Work required: Leave out the pictures and copy the remaining records exactly.

* * *

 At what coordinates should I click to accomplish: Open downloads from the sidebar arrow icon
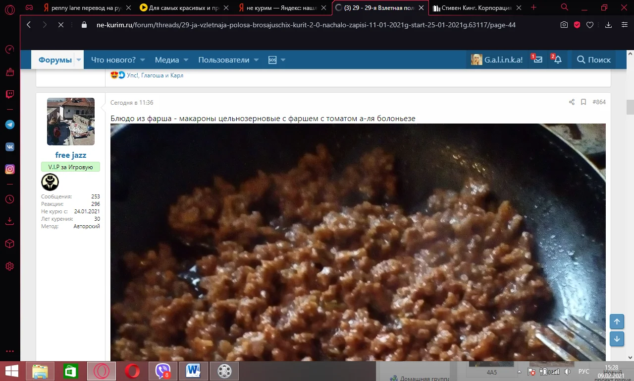[x=9, y=221]
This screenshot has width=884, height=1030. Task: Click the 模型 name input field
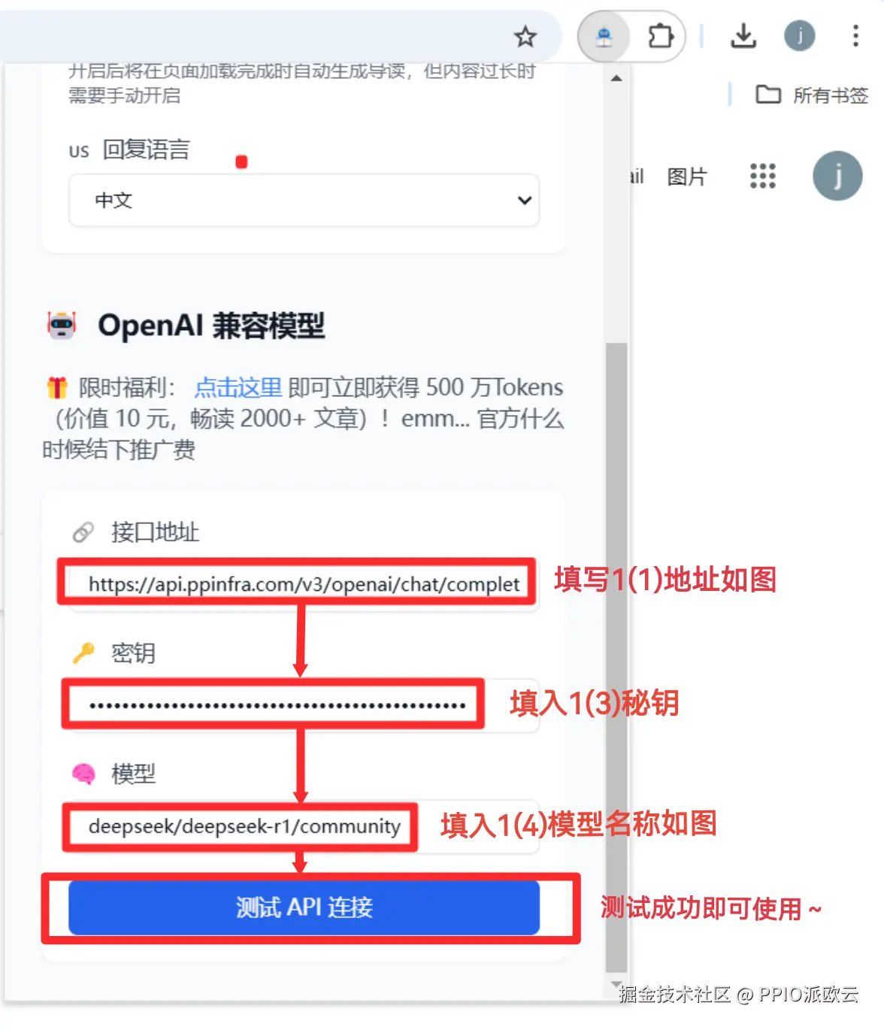[x=304, y=826]
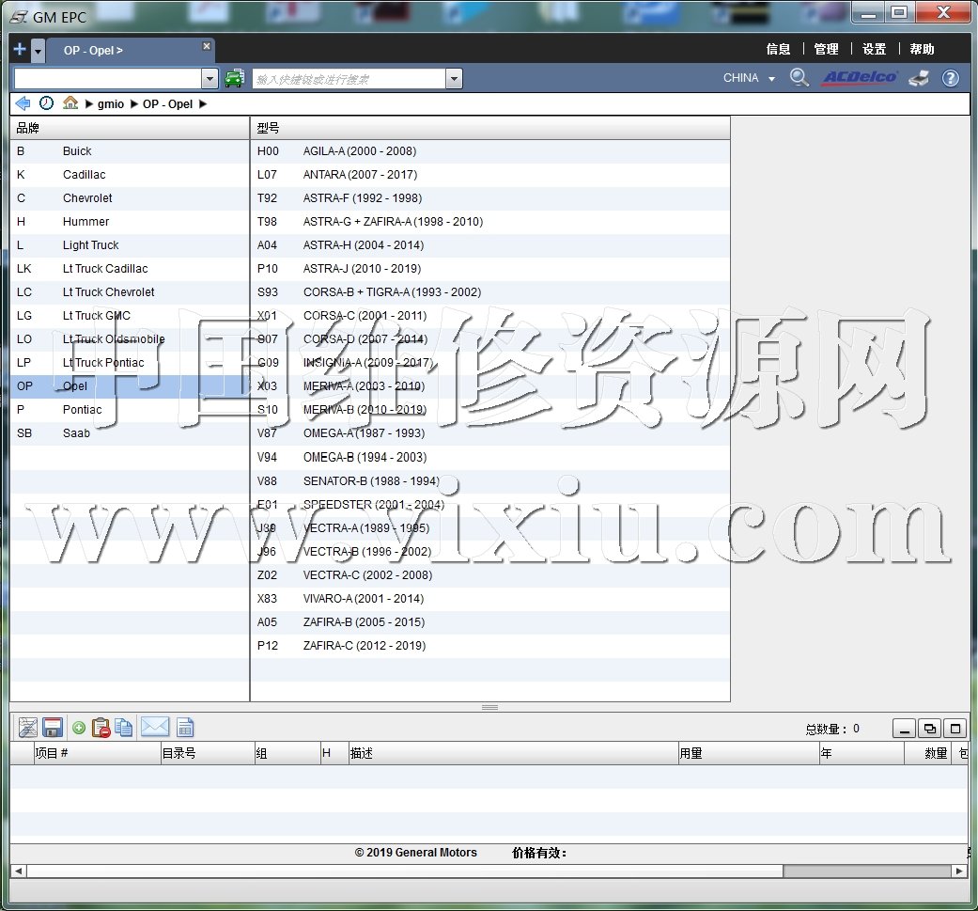Click the save floppy disk icon

pyautogui.click(x=53, y=727)
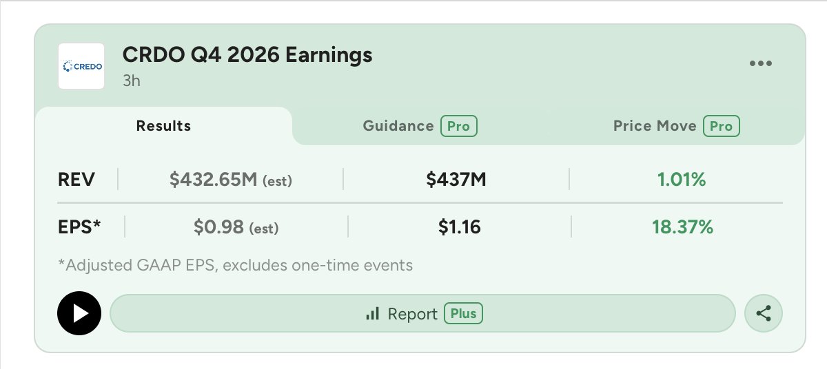Click the Credo company logo
Image resolution: width=827 pixels, height=369 pixels.
point(81,66)
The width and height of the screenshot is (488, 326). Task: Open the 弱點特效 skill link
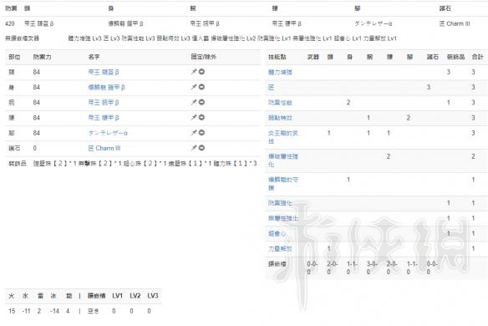coord(280,118)
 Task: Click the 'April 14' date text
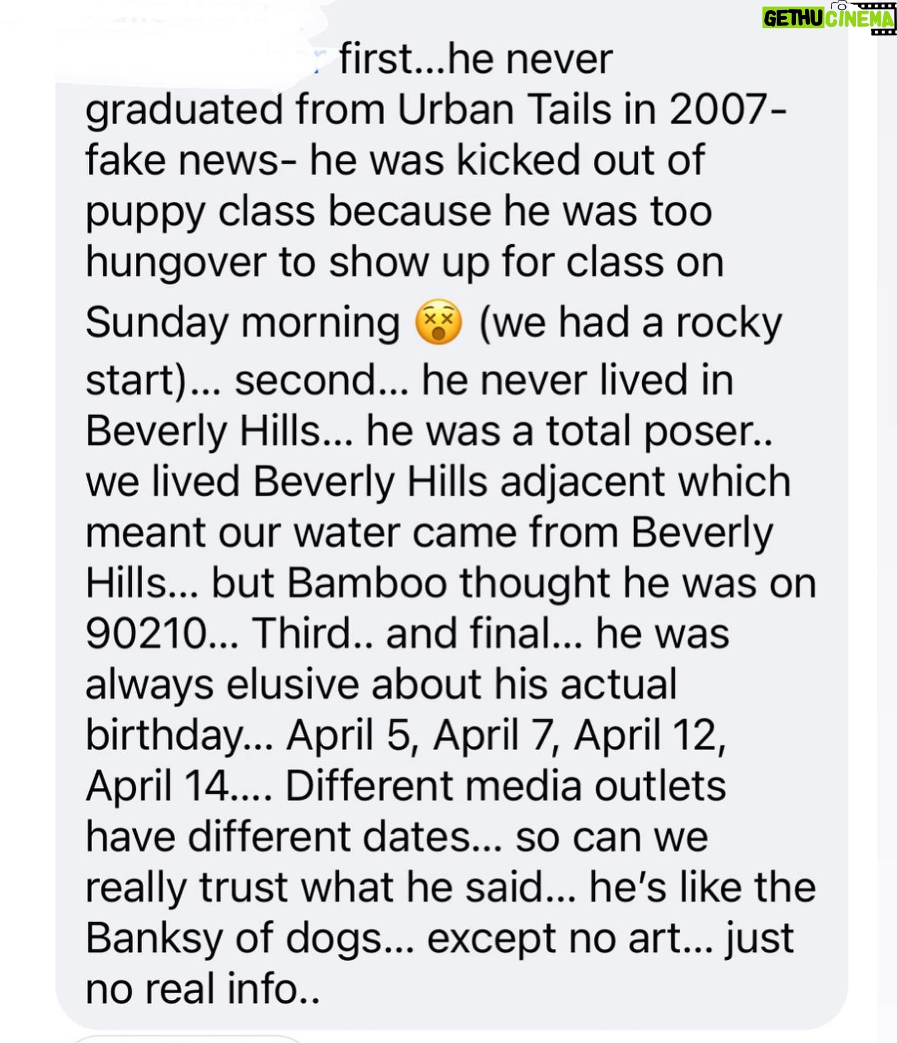[x=157, y=786]
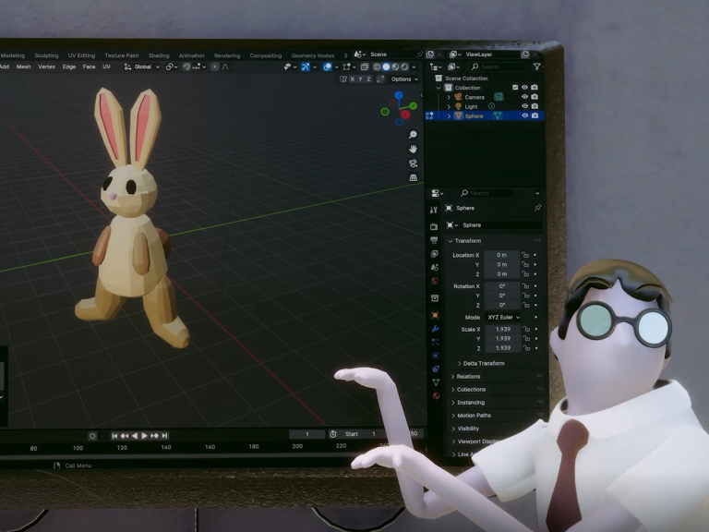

* * *

Expected answer:
 At what coordinates should I click to accomplish: Open downloads from the sidebar arrow icon
[x=9, y=221]
This screenshot has width=884, height=1030. Task: Click the 模型 name input field
[x=304, y=826]
Click the save floppy disk icon

pyautogui.click(x=53, y=727)
Click the Credo company logo
Image resolution: width=827 pixels, height=369 pixels.
point(81,66)
The width and height of the screenshot is (488, 326). Task: Open the 弱點特效 skill link
coord(280,118)
 Task: Click the 'April 14' date text
[x=157, y=786]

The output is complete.